Jones made 20 starts for New Orleans during the 2024–25 NBA season, averaging 10.3 points, 3.9 rebounds, and 3.3 assists. On January 10, 2025, Jones was ruled out indefinitely after suffering a torn posterior labrum in his right shoulder. On February 12, Jones was ruled out for the remainder of the season after undergoing successful shoulder surgery.
On July 14, 2025, Jones agreed to a three-year, $68 million contract extension with New Orleans.

==Career statistics==

===NBA===
====Regular season====

| Year | Team | GP | GS | MPG | FG% | 3P% | FT% | RPG | APG | SPG | BPG | PPG |
|---|---|---|---|---|---|---|---|---|---|---|---|---|
| 2021–22 | New Orleans | 78 | 69 | 29.9 | .476 | .337 | .840 | 3.8 | 2.1 | 1.7 | .8 | 9.5 |
| 2022–23 | New Orleans | 66 | 66 | 29.6 | .469 | .335 | .764 | 4.1 | 2.5 | 1.6 | .6 | 9.8 |
| 2023–24 | New Orleans | 76 | 76 | 30.5 | .498 | .418 | .867 | 3.6 | 2.6 | 1.4 | .8 | 11.0 |
| 2024–25 | New Orleans | 20 | 20 | 32.4 | .436 | .306 | .825 | 3.9 | 3.3 | 1.9 | .5 | 10.3 |
| 2025–26 | New Orleans | 56 | 56 | 28.4 | .383 | .309 | .806 | 3.4 | 2.8 | 1.6 | .5 | 8.9 |
| Career |  | 296 | 287 | 29.9 | .458 | .350 | .822 | 3.7 | 2.5 | 1.6 | .7 | 9.9 |

====Playoffs====

| Year | Team | GP | GS | MPG | FG% | 3P% | FT% | RPG | APG | SPG | BPG | PPG |
|---|---|---|---|---|---|---|---|---|---|---|---|---|
| 2022 | New Orleans | 6 | 6 | 37.7 | .477 | .417 | .773 | 3.3 | 1.8 | 1.8 | .8 | 10.7 |
| 2024 | New Orleans | 4 | 4 | 35.2 | .390 | .333 | 1.000 | 5.0 | 2.5 | 1.3 | .3 | 13.0 |
| Career |  | 10 | 10 | 36.7 | .435 | .361 | .853 | 4.0 | 2.1 | 1.6 | .6 | 11.6 |

===College===

| Year | Team | GP | GS | MPG | FG% | 3P% | FT% | RPG | APG | SPG | BPG | PPG |
|---|---|---|---|---|---|---|---|---|---|---|---|---|
| 2017–18 | Alabama | 35 | 13 | 21.2 | .408 | .269 | .500 | 3.5 | 1.4 | 1.3 | .6 | 4.2 |
| 2018–19 | Alabama | 34 | 29 | 21.1 | .422 | .286 | .495 | 3.5 | 2.0 | 0.9 | 0.6 | 6.4 |
| 2019–20 | Alabama | 27 | 26 | 26.5 | .484 | .071 | .625 | 6.4 | 2.3 | 1.3 | 0.7 | 7.9 |
| 2020–21 | Alabama | 33 | 33 | 27.3 | .446 | .351 | .713 | 6.6 | 3.3 | 1.7 | 1.1 | 11.2 |
| Career |  | 129 | 101 | 23.8 | .441 | .288 | .604 | 4.9 | 2.2 | 1.3 | .8 | 7.3 |

==Personal life==
Jones is the son of Walter Sr. and Verlander Jones.

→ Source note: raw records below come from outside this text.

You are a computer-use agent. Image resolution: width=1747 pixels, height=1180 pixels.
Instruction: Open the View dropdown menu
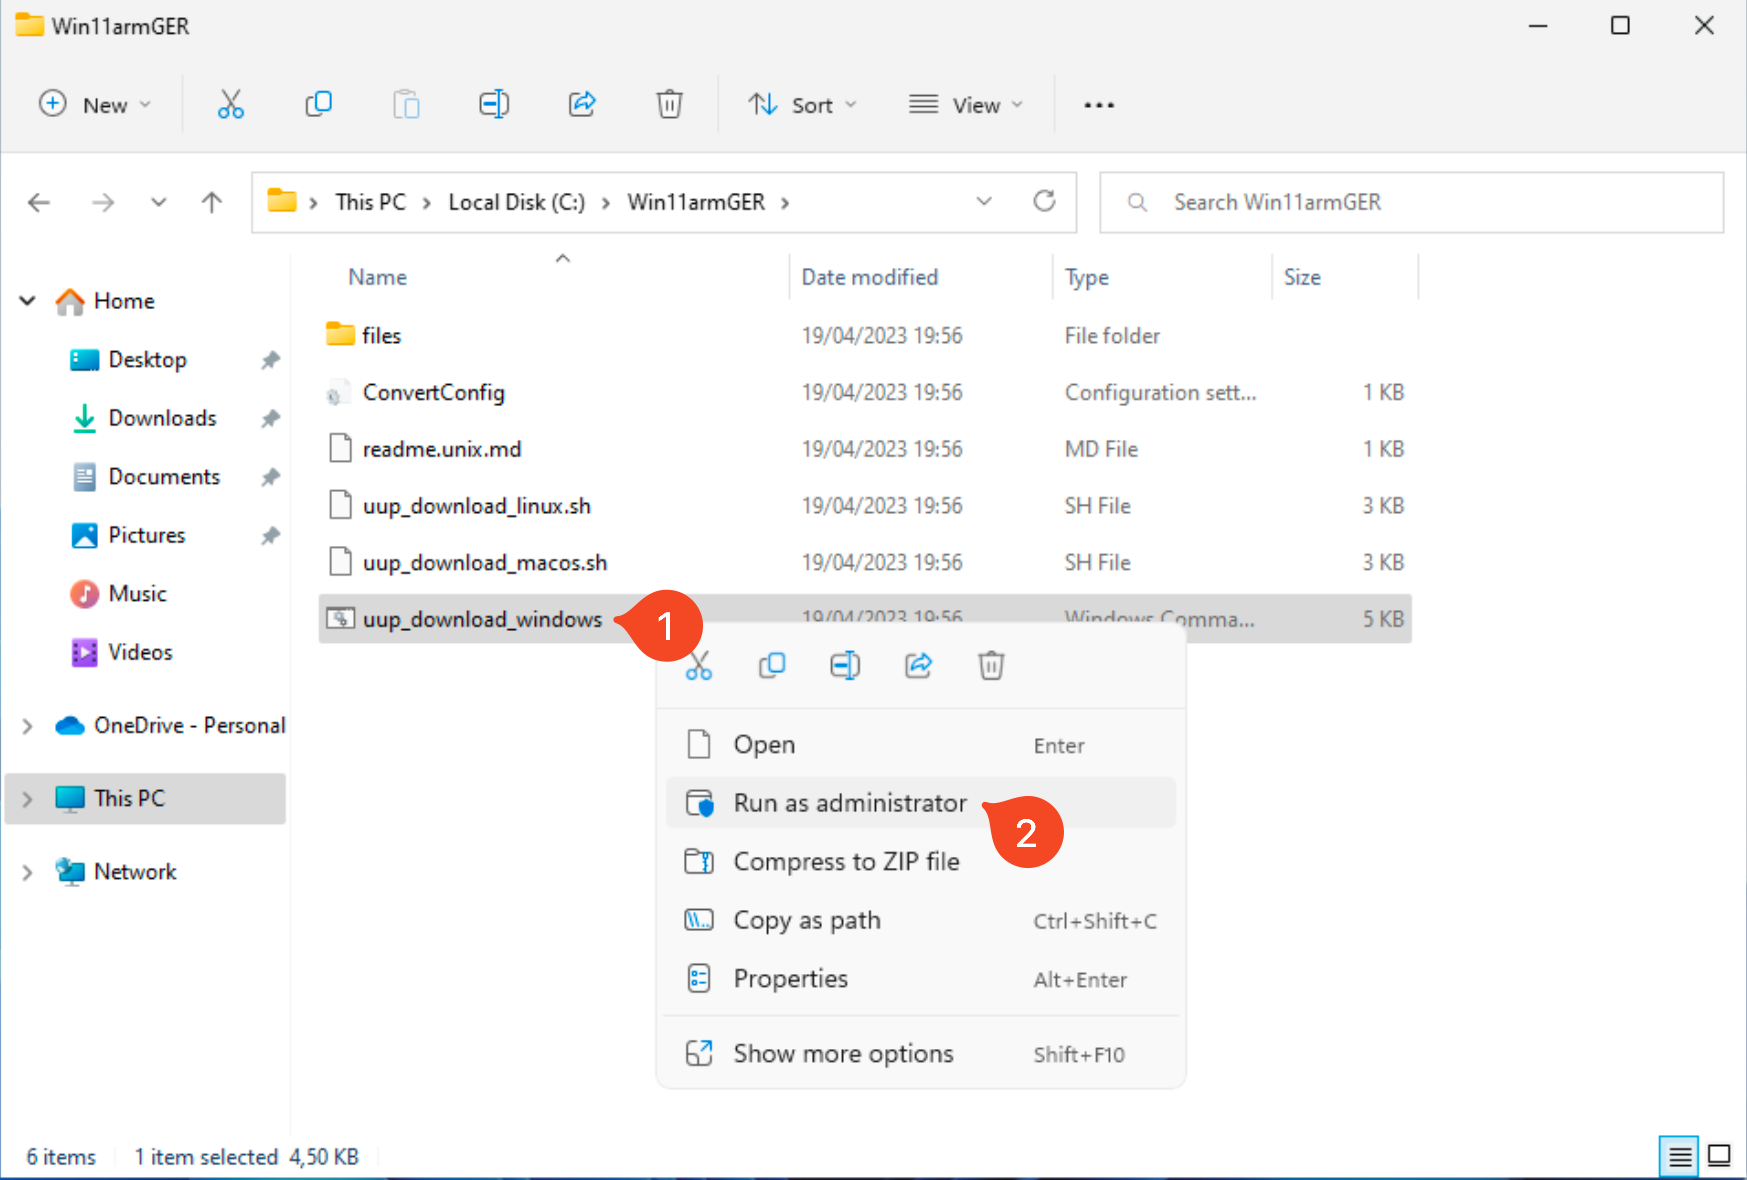tap(966, 105)
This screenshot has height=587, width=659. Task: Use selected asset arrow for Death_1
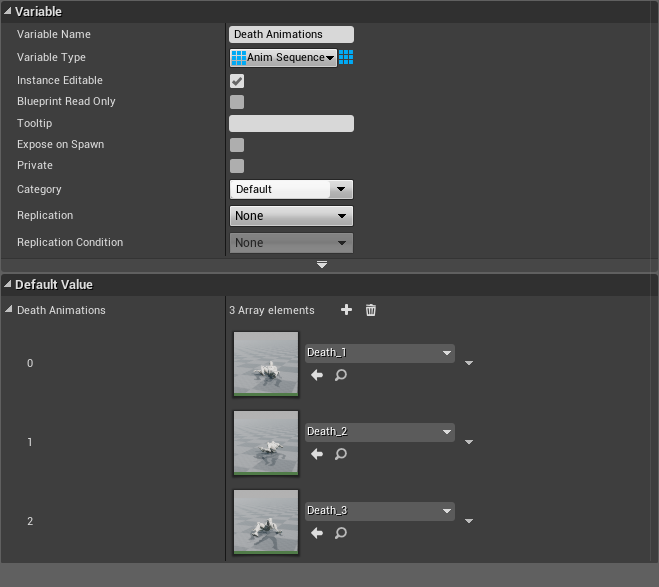pos(317,375)
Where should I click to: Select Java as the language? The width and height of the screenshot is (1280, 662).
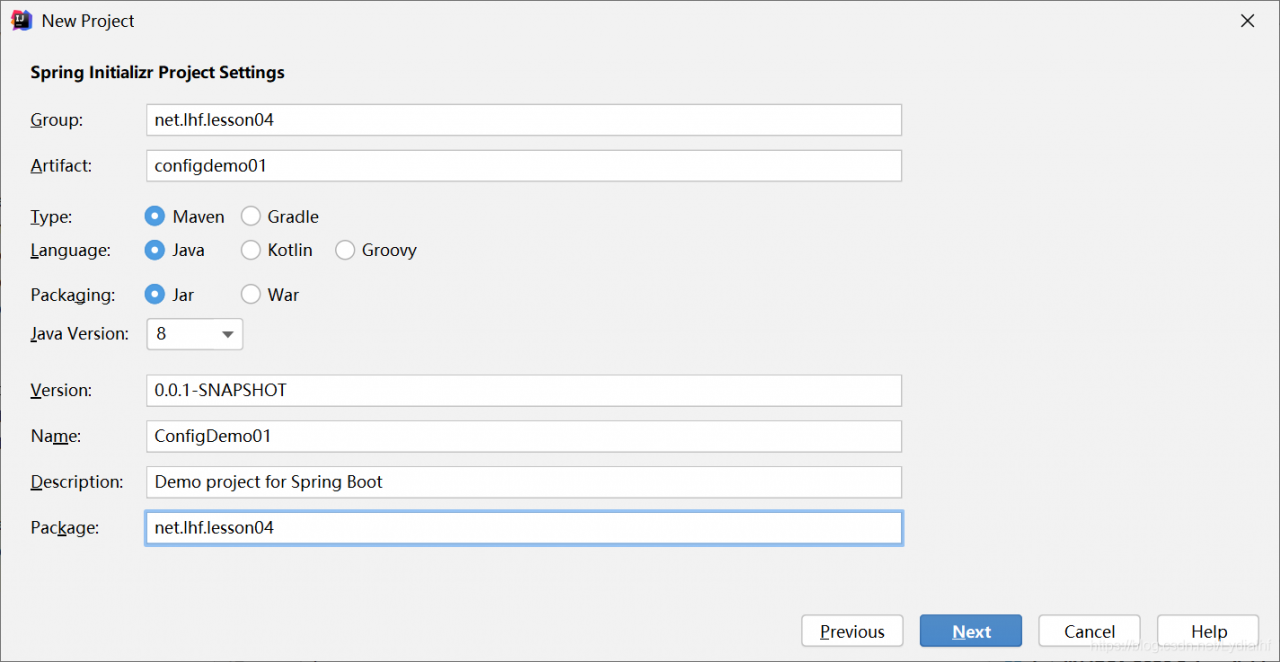pos(155,250)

He was born with hemolytic anemia. His older brother, Walter Jr., played college basketball for Texas–Rio Grande Valley and Alabama A&M.

Upon being drafted by the Pelicans, Jones is known for driving the same car every game as he did in his college days. Back then, he was also trying to save his money to help his family financially, by avoiding spending his own money, wearing the team's gear to every game.